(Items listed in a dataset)
════

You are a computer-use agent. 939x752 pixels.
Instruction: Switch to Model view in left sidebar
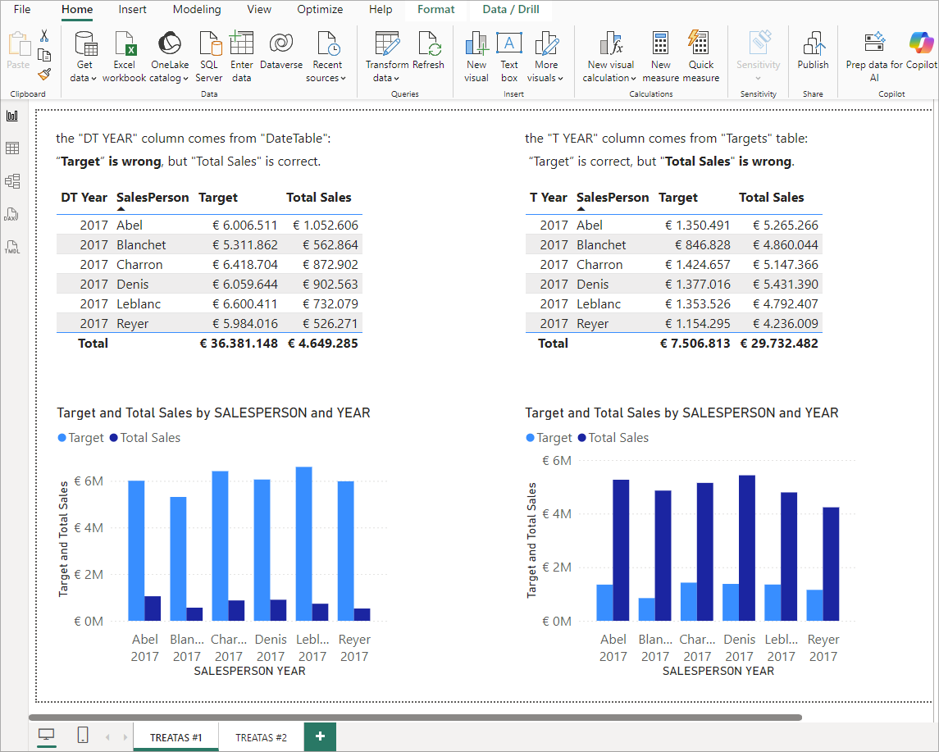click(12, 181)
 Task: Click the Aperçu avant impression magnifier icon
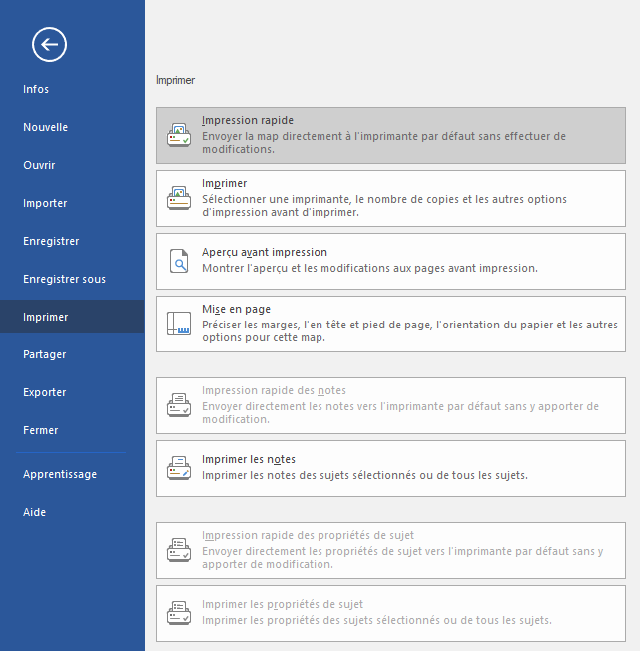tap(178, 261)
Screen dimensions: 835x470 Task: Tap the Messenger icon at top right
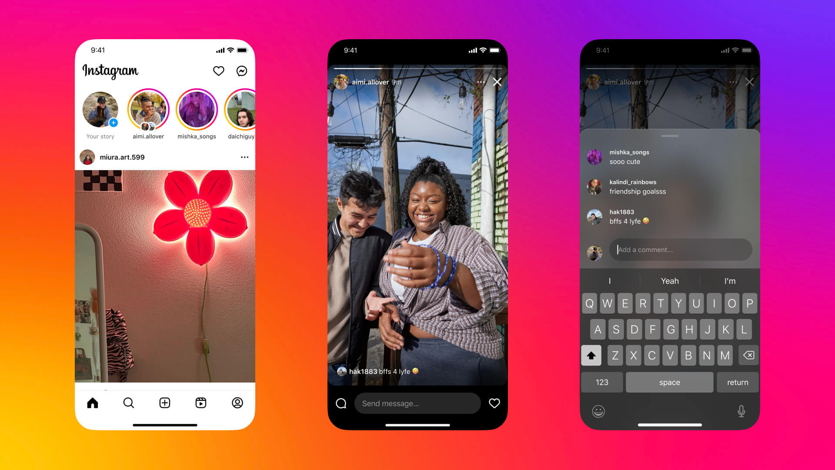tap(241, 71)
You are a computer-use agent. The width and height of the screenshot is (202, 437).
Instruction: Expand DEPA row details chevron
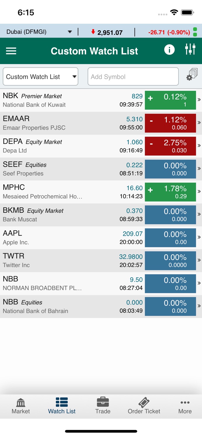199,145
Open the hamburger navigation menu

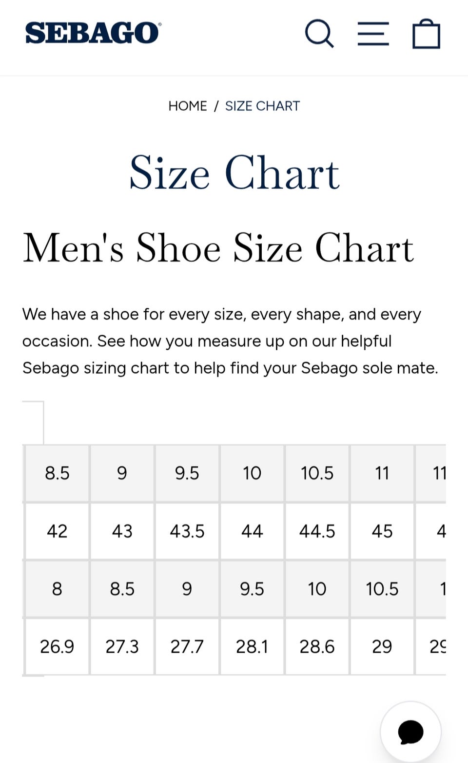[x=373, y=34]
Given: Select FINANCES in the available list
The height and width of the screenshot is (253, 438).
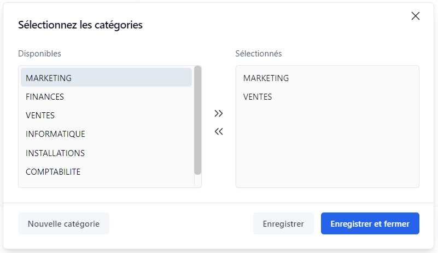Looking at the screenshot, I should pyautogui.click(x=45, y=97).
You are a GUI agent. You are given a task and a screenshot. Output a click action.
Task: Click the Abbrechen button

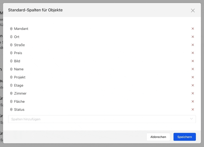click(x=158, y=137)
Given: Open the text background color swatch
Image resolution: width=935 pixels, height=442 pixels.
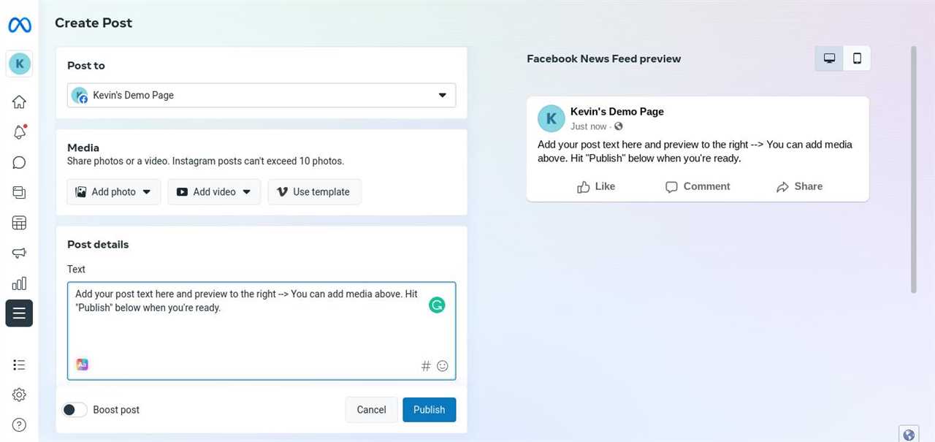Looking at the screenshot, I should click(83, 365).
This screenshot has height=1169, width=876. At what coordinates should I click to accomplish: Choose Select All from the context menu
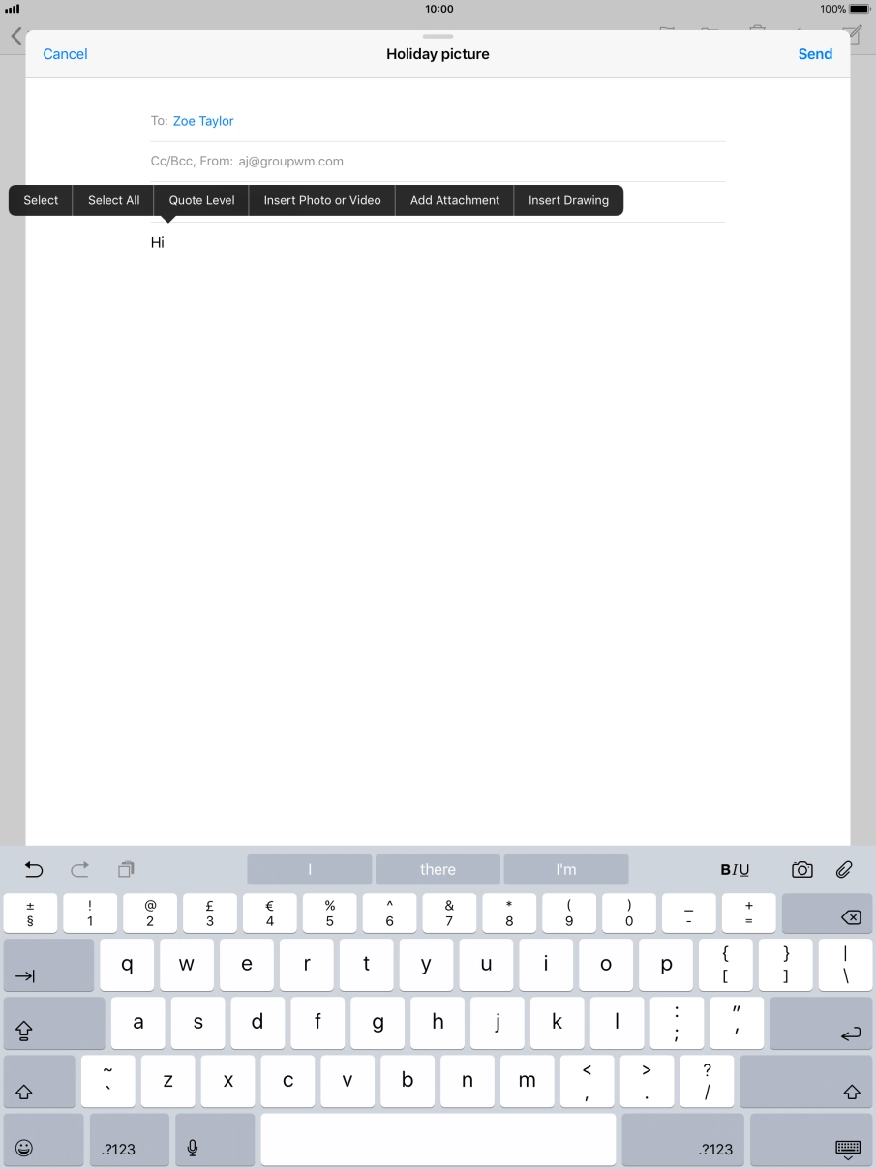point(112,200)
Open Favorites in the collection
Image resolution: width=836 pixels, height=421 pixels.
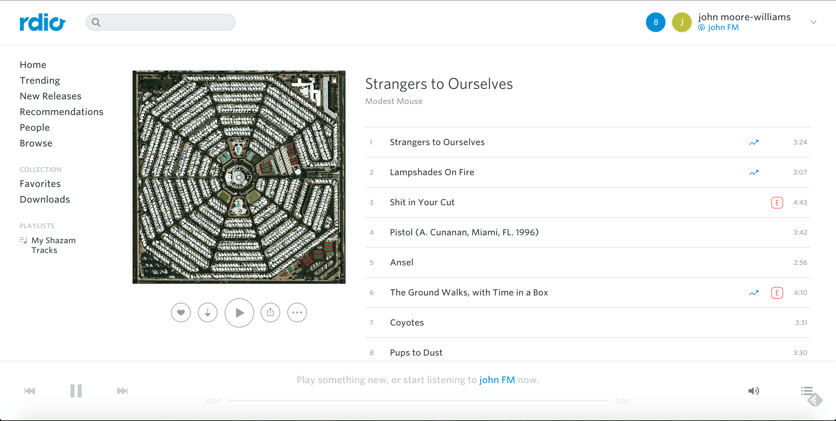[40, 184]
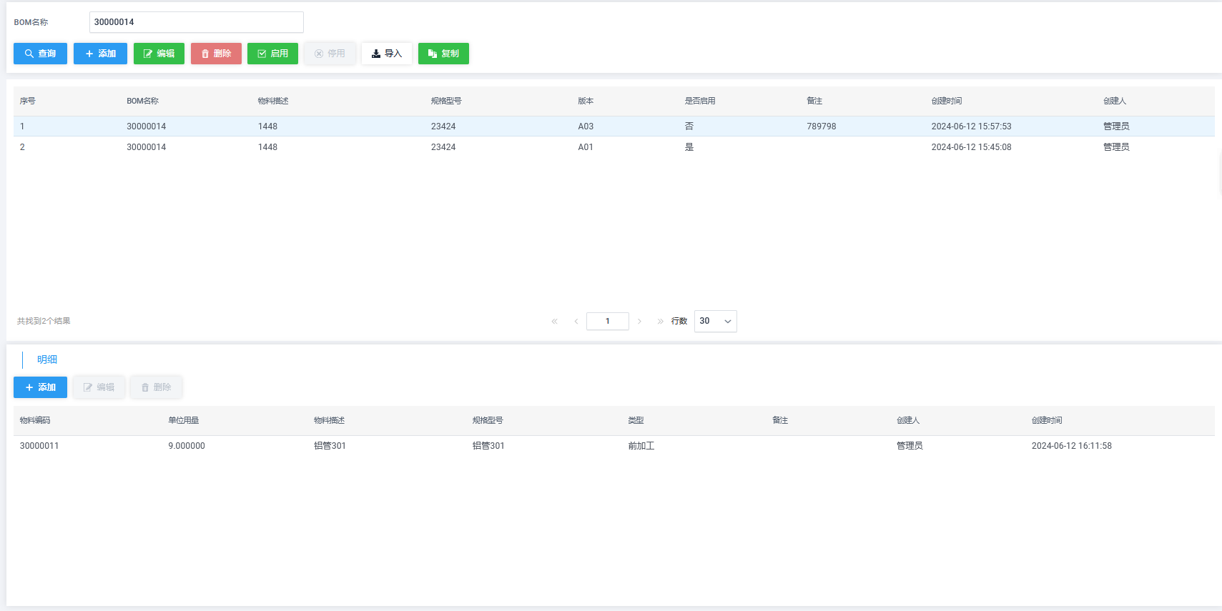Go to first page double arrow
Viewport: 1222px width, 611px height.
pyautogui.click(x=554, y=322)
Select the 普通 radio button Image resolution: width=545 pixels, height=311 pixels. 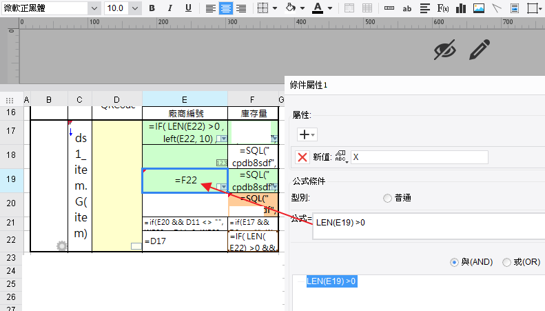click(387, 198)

════

(WORK TO BE COMPLETED) Using the data above, output the line that has "Task: Click the Abbrechen button", the line that has "Open Favorites in the collection", and whatever lines fall between, each exactly as it stands and without pictures.

(ANSWER AREA)
Task: Click the Abbrechen button

click(x=158, y=137)
Given: Open the text background color swatch
Image resolution: width=935 pixels, height=442 pixels.
Looking at the screenshot, I should click(83, 365).
This screenshot has height=1169, width=876. At what coordinates should I click to accomplish: Choose Select All from the context menu
point(112,200)
Open Favorites in the collection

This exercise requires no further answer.